C. elegans Germline as Three Distinct Tumor Models

Both extrinsic signaling and intrinsic regulation are critical for maintaining cellular homeostasis, and their dysregulation is often associated with tumorigenesis and human diseases. This report outlines three distinct C. elegans tumor models resulting from mutations in conserved extrinsic signaling pathways (e.g., Notch signaling) and intrinsic RNA-binding proteins (e.g., GLDs and PUF). These models highlight how C. elegans Notch signaling and RNA-binding proteins contribute to tumor initiation, progression, and suppression, depending on the cellular context. Therefore, in addition to targeting oncogenic signaling pathways, directing attention toward RNA-binding proteins holds great potential for a tumor-type-specific therapy approach.

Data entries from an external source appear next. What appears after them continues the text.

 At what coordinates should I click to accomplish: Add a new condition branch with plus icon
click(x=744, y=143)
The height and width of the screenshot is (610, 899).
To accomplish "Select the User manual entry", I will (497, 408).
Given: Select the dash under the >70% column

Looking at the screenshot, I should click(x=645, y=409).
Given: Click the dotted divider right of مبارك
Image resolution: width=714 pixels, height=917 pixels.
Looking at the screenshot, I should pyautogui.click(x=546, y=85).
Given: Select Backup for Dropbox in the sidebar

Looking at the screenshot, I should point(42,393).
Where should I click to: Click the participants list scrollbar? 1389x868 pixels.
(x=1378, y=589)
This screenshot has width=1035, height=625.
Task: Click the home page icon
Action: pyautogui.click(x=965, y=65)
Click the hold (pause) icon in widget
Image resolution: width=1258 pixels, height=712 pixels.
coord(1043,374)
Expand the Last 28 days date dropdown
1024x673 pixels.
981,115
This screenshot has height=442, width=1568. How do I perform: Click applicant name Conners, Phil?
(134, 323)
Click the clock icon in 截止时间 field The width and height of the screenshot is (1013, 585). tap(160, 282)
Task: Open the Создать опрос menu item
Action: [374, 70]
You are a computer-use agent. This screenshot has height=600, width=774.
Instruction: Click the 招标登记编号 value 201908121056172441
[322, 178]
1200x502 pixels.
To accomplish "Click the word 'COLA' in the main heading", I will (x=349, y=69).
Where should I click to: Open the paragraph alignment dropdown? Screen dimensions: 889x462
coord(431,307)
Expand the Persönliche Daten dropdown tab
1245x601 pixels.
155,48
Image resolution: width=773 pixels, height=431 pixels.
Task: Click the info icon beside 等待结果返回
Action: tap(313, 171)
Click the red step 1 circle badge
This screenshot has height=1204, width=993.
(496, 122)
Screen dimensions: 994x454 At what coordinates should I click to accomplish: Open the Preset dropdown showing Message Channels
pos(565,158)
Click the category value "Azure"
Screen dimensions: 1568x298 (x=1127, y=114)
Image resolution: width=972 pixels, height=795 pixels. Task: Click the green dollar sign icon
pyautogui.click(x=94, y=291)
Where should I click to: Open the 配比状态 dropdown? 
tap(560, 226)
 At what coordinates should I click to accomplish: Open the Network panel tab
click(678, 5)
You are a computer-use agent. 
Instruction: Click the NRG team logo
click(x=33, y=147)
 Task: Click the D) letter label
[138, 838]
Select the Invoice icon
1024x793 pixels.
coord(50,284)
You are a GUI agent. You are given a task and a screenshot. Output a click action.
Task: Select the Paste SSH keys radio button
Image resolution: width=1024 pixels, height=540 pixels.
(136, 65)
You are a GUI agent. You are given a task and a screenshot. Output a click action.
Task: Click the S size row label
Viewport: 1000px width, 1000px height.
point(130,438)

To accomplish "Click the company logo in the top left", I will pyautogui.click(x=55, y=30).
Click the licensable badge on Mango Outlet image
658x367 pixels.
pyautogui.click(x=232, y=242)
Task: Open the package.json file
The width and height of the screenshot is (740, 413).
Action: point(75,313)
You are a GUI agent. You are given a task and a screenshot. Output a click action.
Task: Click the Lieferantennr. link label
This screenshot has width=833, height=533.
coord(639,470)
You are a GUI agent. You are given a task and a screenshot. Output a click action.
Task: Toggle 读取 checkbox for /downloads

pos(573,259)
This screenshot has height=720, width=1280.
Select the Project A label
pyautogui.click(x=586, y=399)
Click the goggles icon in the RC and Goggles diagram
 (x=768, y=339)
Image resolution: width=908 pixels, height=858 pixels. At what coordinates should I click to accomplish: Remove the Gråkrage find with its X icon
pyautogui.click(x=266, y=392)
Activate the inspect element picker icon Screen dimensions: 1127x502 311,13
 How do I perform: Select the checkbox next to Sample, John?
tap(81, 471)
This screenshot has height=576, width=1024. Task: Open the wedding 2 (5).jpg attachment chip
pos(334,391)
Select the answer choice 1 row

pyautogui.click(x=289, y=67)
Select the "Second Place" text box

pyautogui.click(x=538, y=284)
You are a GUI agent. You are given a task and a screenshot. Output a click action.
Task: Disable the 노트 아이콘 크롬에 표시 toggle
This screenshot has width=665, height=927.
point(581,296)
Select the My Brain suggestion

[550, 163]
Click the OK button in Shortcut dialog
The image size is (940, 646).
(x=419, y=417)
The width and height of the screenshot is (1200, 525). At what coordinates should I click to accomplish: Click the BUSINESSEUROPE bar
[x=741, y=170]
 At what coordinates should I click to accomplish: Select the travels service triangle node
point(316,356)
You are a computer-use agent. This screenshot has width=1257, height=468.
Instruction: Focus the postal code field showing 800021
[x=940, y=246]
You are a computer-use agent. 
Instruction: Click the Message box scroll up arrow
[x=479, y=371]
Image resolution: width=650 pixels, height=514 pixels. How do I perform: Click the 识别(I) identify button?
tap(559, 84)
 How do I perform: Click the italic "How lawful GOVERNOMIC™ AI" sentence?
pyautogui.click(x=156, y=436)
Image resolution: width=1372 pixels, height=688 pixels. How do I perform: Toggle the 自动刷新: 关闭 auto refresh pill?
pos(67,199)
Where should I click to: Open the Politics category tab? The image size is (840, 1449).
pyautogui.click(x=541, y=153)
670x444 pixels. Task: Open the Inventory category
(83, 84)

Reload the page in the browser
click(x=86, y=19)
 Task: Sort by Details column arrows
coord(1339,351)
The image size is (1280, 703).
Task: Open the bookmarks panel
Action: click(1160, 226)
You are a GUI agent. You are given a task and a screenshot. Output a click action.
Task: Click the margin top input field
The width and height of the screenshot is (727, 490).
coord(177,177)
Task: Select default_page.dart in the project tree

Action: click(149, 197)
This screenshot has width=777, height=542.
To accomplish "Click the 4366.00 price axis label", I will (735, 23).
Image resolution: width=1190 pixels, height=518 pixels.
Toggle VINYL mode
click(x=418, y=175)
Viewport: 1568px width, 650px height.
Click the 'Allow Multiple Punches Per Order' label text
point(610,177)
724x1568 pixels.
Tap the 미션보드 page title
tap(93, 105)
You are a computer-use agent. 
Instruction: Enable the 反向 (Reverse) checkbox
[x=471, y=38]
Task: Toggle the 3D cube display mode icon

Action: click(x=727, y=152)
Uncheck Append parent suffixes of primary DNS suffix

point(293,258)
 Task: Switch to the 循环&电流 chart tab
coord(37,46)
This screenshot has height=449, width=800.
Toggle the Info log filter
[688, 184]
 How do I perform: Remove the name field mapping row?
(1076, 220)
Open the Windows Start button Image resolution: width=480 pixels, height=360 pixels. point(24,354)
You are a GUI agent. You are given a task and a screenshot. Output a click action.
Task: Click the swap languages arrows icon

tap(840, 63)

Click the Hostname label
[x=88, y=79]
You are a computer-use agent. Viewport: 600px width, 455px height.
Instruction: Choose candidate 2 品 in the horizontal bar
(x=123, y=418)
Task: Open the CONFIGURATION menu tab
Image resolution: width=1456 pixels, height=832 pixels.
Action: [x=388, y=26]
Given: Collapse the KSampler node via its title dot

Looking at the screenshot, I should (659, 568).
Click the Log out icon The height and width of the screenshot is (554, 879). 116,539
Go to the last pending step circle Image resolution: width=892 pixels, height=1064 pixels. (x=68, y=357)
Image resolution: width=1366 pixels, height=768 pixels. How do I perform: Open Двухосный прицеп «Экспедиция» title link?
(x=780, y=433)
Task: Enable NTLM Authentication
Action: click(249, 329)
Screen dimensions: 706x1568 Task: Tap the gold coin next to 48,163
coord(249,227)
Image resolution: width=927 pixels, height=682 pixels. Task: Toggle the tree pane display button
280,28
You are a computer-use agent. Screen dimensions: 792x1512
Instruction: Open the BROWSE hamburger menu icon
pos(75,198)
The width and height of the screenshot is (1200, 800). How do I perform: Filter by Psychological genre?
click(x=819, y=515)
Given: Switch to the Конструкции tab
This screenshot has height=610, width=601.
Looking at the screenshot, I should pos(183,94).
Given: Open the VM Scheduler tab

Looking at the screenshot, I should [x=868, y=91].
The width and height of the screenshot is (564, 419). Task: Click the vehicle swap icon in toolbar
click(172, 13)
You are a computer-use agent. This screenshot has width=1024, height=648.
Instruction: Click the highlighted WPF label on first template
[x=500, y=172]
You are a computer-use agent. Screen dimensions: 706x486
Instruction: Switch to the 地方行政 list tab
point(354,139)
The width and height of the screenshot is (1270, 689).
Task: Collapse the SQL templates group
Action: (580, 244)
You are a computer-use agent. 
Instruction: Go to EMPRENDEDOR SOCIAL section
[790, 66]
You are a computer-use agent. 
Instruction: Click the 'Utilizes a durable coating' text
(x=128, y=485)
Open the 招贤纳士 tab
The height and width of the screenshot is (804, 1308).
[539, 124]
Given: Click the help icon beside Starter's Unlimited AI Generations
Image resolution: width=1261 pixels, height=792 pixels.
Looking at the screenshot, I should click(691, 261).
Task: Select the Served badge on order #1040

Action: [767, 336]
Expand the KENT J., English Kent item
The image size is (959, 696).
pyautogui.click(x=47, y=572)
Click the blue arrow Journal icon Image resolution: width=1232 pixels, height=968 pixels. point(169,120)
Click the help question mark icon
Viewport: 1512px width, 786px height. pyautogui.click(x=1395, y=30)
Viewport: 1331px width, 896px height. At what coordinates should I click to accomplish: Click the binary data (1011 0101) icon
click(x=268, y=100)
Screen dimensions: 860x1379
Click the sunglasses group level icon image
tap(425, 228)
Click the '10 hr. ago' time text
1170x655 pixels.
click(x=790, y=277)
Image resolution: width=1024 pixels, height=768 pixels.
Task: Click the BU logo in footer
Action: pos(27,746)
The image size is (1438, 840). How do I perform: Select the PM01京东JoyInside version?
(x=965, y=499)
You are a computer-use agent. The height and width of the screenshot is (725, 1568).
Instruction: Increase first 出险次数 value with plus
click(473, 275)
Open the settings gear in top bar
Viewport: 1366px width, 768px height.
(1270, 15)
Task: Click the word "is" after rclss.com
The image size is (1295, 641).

Tumor cells display abnormal growth and division, avoiding the natural process of cell death. These cells can be benign (non-cancerous growth) or malignant (cancerous growth). Over the past few decades, numerous in vitro or in vivo tumor models have been employed to understand the molecular mechanisms associated with tumorigenesis in diverse regards. However, our comprehension of how non-tumor cells transform into tumor cells at molecular and cellular levels remains incomplete. The nematode C. elegans has emerged as an excellent model organism for exploring various phenomena, including tumorigenesis. Although C. elegans does not naturally develop cancer, it serves as a valuable platform for identifying oncogenes and the underlying mechanisms within a live organism. In this review, we describe three distinct germline tumor models in C. elegans, highlighting their associated mechanisms and related regulators: (1) ectopic proliferation due to aberrant activation of GLP-1/Notch signaling, (2) meiotic entry failure resulting from the loss of GLD-1/STAR RNA-binding protein, (3) spermatogenic dedifferentiation caused by the loss of PUF-8/PUF RNA-binding protein. Each model requires the mutations of specific genes (glp-1, gld-1, and puf-8) and operates through distinct molecular mechanisms. Despite these differences in the origins of tumorigenesis, the internal regulatory networks within each tumor model display shared features. Given the conservation of many of the regulators implicated in C. elegans tumorigenesis, it is proposed that these unique models hold significant potential for enhancing our comprehension of the broader control mechanisms governing tumorigenesis.